USE HTML AS OUTPUT FORMAT
The HTML output file displays the source document with highlights over the matches available in IATE. Two highlight colours, orange and blue, are used in alternation, purely to make the results easier to read and analyse.
- Click on a highlighted term to display the matching IATE entries with the target terms and their metadata.
- Click on the entry ID to open the full entry view in IATE in a new tab.
Search results are sorted just like a standard search. The system gives priority to primary entries, high-reliability target languages, and validated terms. It then lists non-lookup matches, followed by lookup matches (if you selected that option). Once downloaded, you can view the highlighted HTML file offline. |
ADDITIONAL INFORMATION ABOUT TRM
- All TRM requests are only available to download for 72 hours.
- IATE cached data for TRM are updated every three hours (all settings and outputs, except TRM retrievals where the n-gram option is selected, in which case the copy used is updated weekly).
- The following data are excluded from the retrievals:
- MUL and Latin data,
- two-character words,
- terms which only contain digits or digits with special characters, and
- raw entries.
- Deprecated, obsolete, unvalidated, and pre-IATE terms are included by default in the retrievals. Lookup forms are excluded by default. You can use the additional filters to change any of these parameters if needed.
- The sorting of results is similar to that in the standard search: priority is given to primary entries, maximum reliability across all TLs for the target language, validated target terms and non-lookup matches followed by lookup matches (if selected).
- Remember to filter out confidential data when distributing termbases to freelancers.
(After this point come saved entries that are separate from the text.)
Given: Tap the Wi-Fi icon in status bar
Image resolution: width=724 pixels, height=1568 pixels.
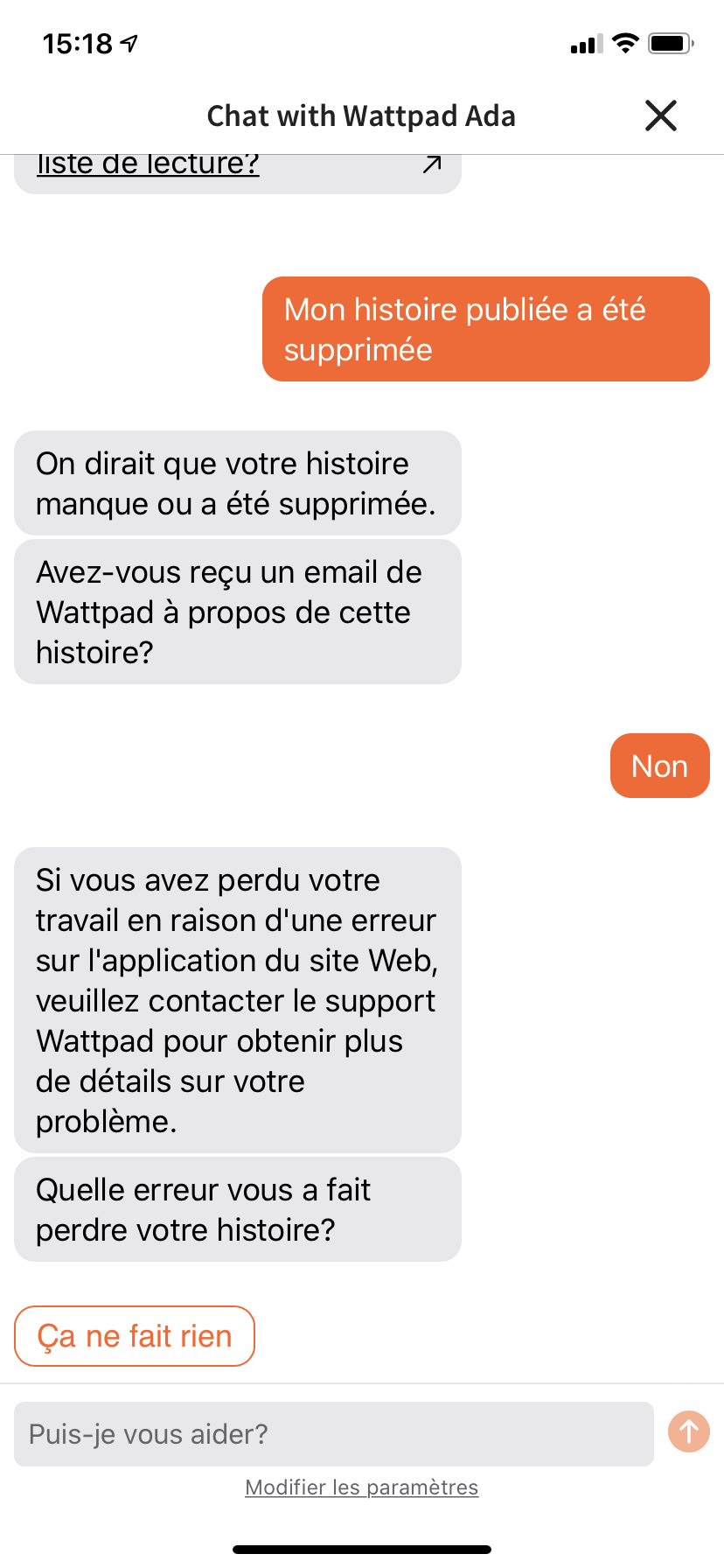Looking at the screenshot, I should [x=626, y=42].
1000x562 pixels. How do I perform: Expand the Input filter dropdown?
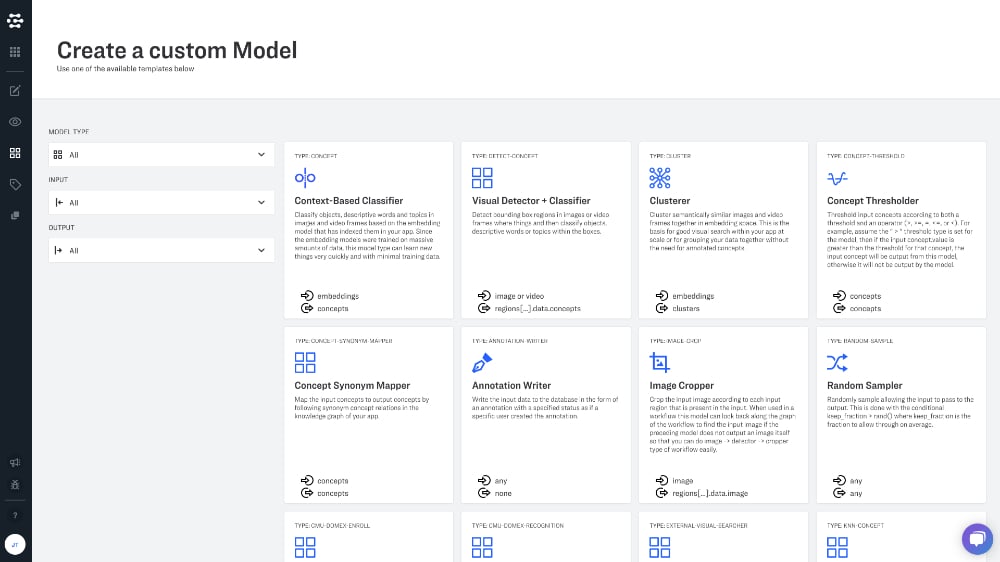click(161, 203)
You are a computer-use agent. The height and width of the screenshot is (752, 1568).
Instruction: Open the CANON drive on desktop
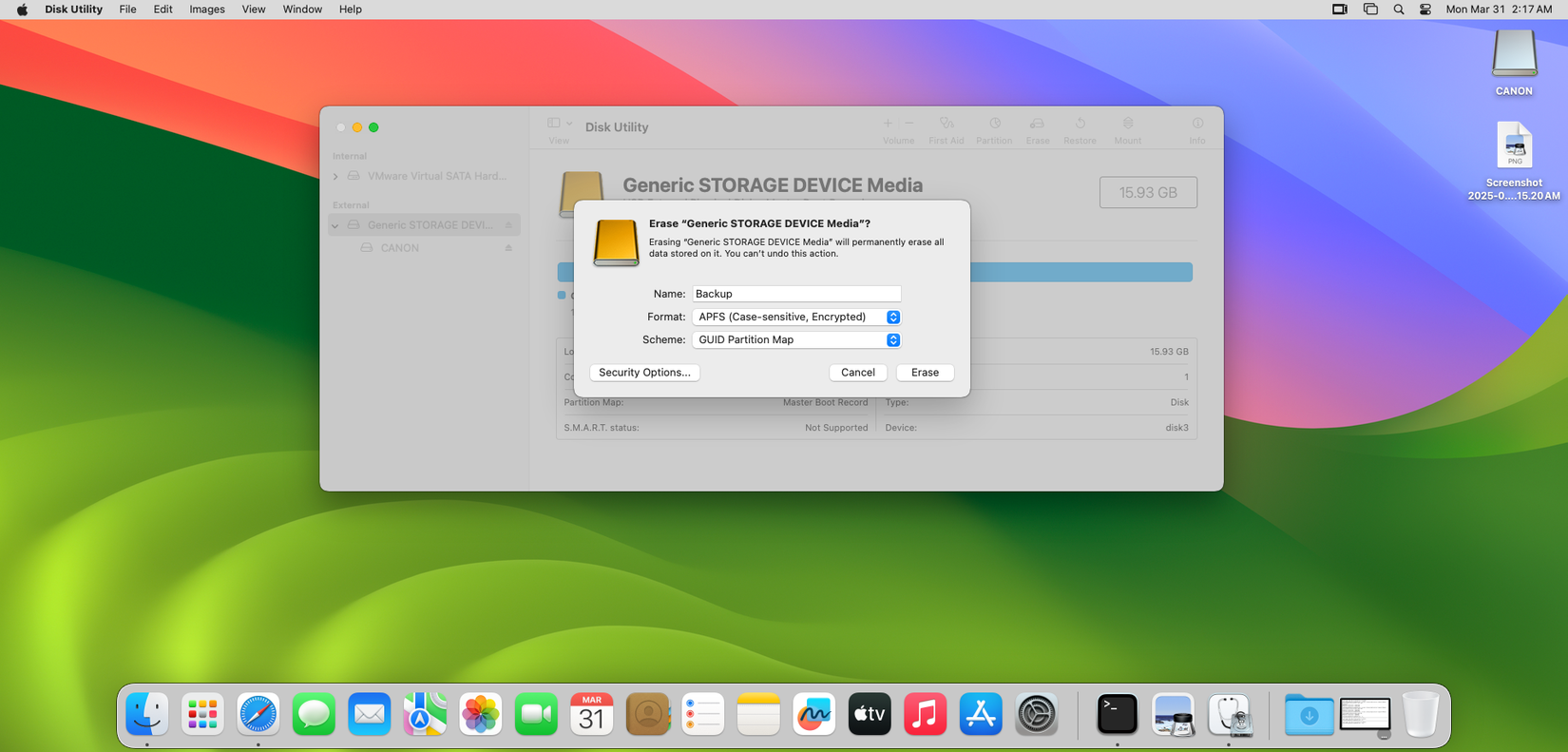1513,55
TRM is also available in standalone mode (offline) for processing sensitive documents. Please contact your central terminology service if you need additional information. |
(*) User GROUPs and access rights
Check below to see which IATE user groups can create term recognition requests:
| User group | Create TRM request |
|---|---|
| NON-LOGGED-IN USER | No |
| FREELANCE BASIC USER | Yes |
| INTERNAL LOGGED-IN USER (except LIMITED) | Yes |
The most common editable formats are accepted (i.e. Word, Excel, PowerPoint, editable PDF, RTF, HTML, XML, CSV, etc.).